Close on the heels of the arrest of two Dantewada-based journalists comes news of the mob intimidation of social scientist Bela Bhatia in Bastar. Social scientist Bela Bhatia, who holds a doctorate from Cambridge University, has formerly served on a Planning Commission-appointed panel to look at governance challenges in areas of the Maoist rebellion, and has also been a faculty member at the Tata Insititute of Social Sciences in Mumbai.
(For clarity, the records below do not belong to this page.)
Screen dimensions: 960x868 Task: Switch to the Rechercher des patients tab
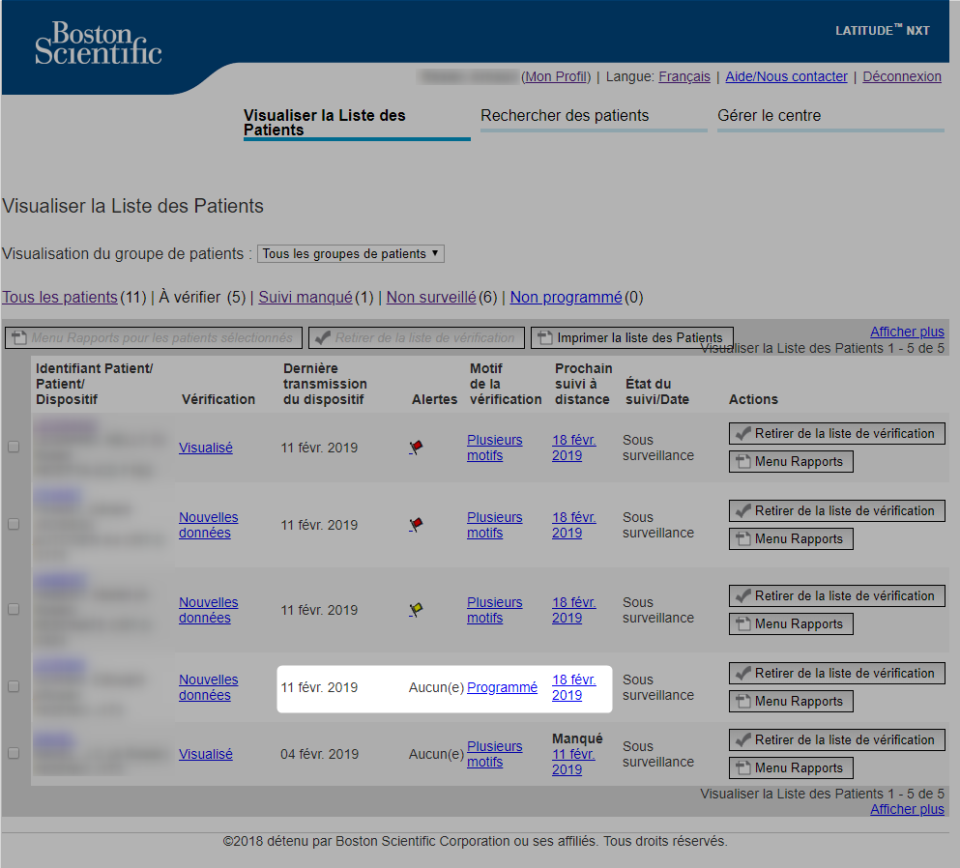tap(564, 116)
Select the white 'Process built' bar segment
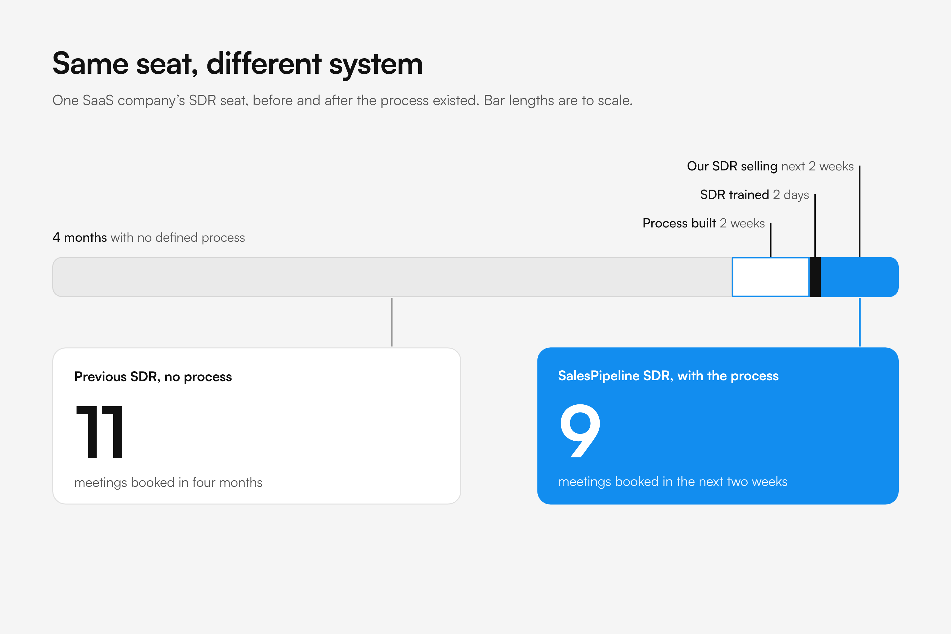This screenshot has width=951, height=634. click(770, 277)
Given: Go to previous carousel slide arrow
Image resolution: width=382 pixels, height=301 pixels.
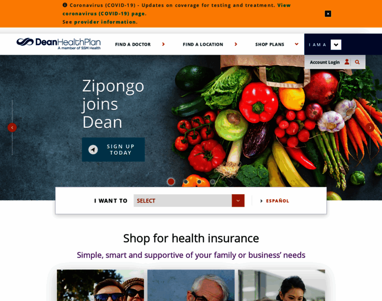Looking at the screenshot, I should [x=12, y=127].
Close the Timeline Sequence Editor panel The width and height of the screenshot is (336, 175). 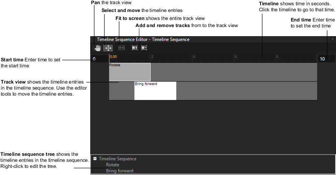point(332,39)
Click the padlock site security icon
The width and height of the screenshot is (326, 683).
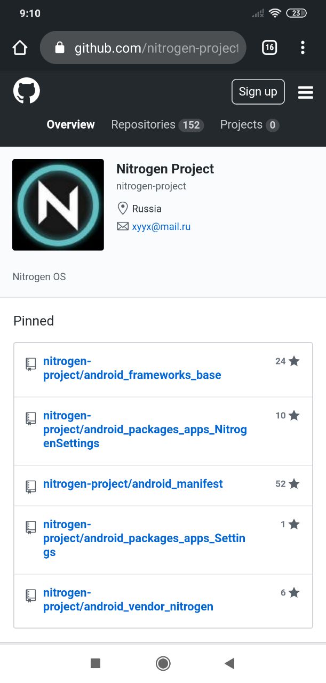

In the past weeks, Hindi language journalists Prabhat Singh and Dipak Jaiswal were arrested, the former for a comment against a senior police official on a Whatsapp group. This has drawn the attention of the National Human Rights Commission, which issued a notice this week to the Chhattisgarh state government, asking it to respond within two weeks. There have been other instances of harassment too–in February, a contributor to the website scroll.in, Malini Subramaniam and an all-women legal aid group, Jag-lag were forced to the leave the region, after their landlords and domestic help were intimidated. Last month adivasi rights activist and Aam Aadmi party member Soni Sodi was also accosted at night by two men, who smeared her face with a grease-like substance, and threatened her to not raise the issue of fake encounter killings.
According to Bhatia, who lives in a village called Parpa on the outskirts of Jagdalpur town, a group of close to 100 people with men, women and armed policemen in civilian clothes came to the hamlet on Saturday evening, where her rented home is located. The crowd questioned her landlady and neighbours, and demanded why a “Naxalite terrorist”(aatankwaadi) had been given a room on rent. They told Bhatia’s landlady to “drive her out” (unko bhagaao).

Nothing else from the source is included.